11. Hukuk Dairesi 2015/14224 E. , 2016/5996 K.
"İçtihat Metni"
MAHKEMESİ : ....... ASLİYE TİCARET MAHKEMESİ
TARİHİ : 07/05/2015
NUMARASI : 2013/154-2015/271
Taraflar arasında görülen davada ......... Asliye Ticaret Mahkemesi’nce bozmaya uyularak verilen 07/05/2015 tarih ve 2013/154-2015/271 sayılı kararın duruşmalı olarak incelenmesi davacı vekili tarafından istenmiş olup, duruşma için belirlenen 31.05.2016 günü hazır bulunan davacı vekili Av. H.. Ü.. ile davalı vekili Av. E.. Y.. dinlenildikten sonra duruşmalı işlerin yoğunluğu ve süre darlığından ötürü işin incelenerek karara bağlanması ileriye bırakıldı. Tetkik Hakimi ...... tarafından düzenlenen rapor dinlenildikten ve yine dosya içerisindeki dilekçe, layihalar, duruşma tutanakları ve tüm belgeler okunup incelendikten sonra işin gereği görüşülüp, düşünüldü:
Davacı vekili, müvekkilinin davalı banka çalışanlarının 29.06.2007 tarihinde kredi borcunun ödenmesi için ihtarda bulunmaları üzerine 2005 yılında iki taksit halinde kullandıkları kredi borcu olduğunu düşünerek ödemeler yaptığını, daha sonra ticari işlemlerde kullanmak üzere yapılan havalelere rağmen hesapta para olmadığını görünce durumu sorduğu davalı bankanın olayı açıklayamadığını, BDDK’ye şikâyet edince, 2000 yılında genel kredi sözleşmesi kapsamında kredi kullandırıldığını bildirdiklerini, gönderilen evraklardaki faks talimatlarının montaj yoluyla sahte düzenlendiğini fark ettiğini, davalı bankanın 10.11.2008 tarihinde hesabı kat ederek ihtarname çektiğini, oysa bu krediyi kesinlikle kullanmadığını 120.000,00 TL kredi ile ilgili talebi bulunmadığını T.... A..... ve E..... M......’na ödeme yapılması talimatlarının sahte olduğunu, ticari itibarının zedelenmemesi için müvekkilinin ihtirazı kayıtla ödemeler yaptığını ileri sürerek 10.11.2008 tarihli ihtarnameye konu 89.629,31 TL’den borçlu olmadıklarının tespiti ile faiz ve BSMV borcunun bulunmadığının tespitine karar verilmesini talep ve dava etmiştir.

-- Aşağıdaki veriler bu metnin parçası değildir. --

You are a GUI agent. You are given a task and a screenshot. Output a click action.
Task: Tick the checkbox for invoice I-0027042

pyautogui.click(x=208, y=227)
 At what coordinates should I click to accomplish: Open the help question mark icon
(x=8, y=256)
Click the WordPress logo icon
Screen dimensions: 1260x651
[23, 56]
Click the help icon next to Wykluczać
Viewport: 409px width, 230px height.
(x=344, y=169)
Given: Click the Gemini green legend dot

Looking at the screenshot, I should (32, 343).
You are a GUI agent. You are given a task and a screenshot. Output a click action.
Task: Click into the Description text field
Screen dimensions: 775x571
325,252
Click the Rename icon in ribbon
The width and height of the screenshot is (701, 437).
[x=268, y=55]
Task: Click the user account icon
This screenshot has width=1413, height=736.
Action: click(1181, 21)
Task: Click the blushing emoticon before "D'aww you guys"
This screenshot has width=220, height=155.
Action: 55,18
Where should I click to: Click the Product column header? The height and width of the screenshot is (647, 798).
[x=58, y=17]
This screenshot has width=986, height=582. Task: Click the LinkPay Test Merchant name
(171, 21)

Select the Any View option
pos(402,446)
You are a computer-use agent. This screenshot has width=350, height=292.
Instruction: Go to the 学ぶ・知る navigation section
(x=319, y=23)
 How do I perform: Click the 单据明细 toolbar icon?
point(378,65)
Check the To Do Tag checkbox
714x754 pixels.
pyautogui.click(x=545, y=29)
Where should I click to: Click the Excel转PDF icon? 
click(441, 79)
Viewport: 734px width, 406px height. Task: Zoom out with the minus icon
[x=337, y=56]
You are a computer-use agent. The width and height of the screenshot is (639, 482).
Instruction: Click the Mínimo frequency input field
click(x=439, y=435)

Davalı vekili davanın reddini istemiştir.
Mahkemece, bozma ilamına uyularak, iddia, savunma ve benimsenen bilirkişi raporuna göre, taraflar arasında aktedilen kredi sözleşmesindeki imzalarda herhangi bir sahtelik bulunmadığı, davacının davalı ile ilişkisinin süreklilik arz ettiği, dava konusu hesapların da uzun süreli ve sürekli hesaplar olduğu, dava konusu iki adet kredi işleminin öncesinde ve sonrasında yapılan pek çok hesap hareketinin de aynı yöntemle gerçekleştirildiği, davacının bunlara herhangi bir itirazının mevcut olmadığı, iki yıla yakın uzun bir süreç içerisinde sahte ve usulsüz talimatla yapılan işlemlere itiraz etmediği, bu işlemlerin yöntemini ve işlemleri benimsediği, bu suretle davalıda bir güven oluşturduğu, davacının tacir olup tedbirli davranmak durumunda olduğu, internet üzerinden hesabındaki bütün hareketleri de izleyebildiği gerekçesiyle davanın reddine karar verilmiştir.
Kararı davacı vekili temyiz etmiştir.
Dosyadaki yazılara, mahkemece uyulan bozma kararı gereğince hüküm verilmiş olmasına ve delillerin takdirinde bir isabetsizlik bulunmamasına göre, davacı vekilinin bütün temyiz itirazları yerinde değildir.
SONUÇ: Yukarıda açıklanan nedenlerden dolayı, davacı vekilinin bütün temyiz itirazlarının reddiyle usul ve kanuna uygun bulunan hükmün ONANMASINA, takdir olunan 1.350,00 TL duruşma vekalet ücretinin davacıdan alınıp davalıya verilmesine, aşağıda yazılı bakiye 01,50 TL temyiz ilam harcının temyiz edenden alınmasına, 31/05/2016 tarihinde oybirliğiyle karar verildi.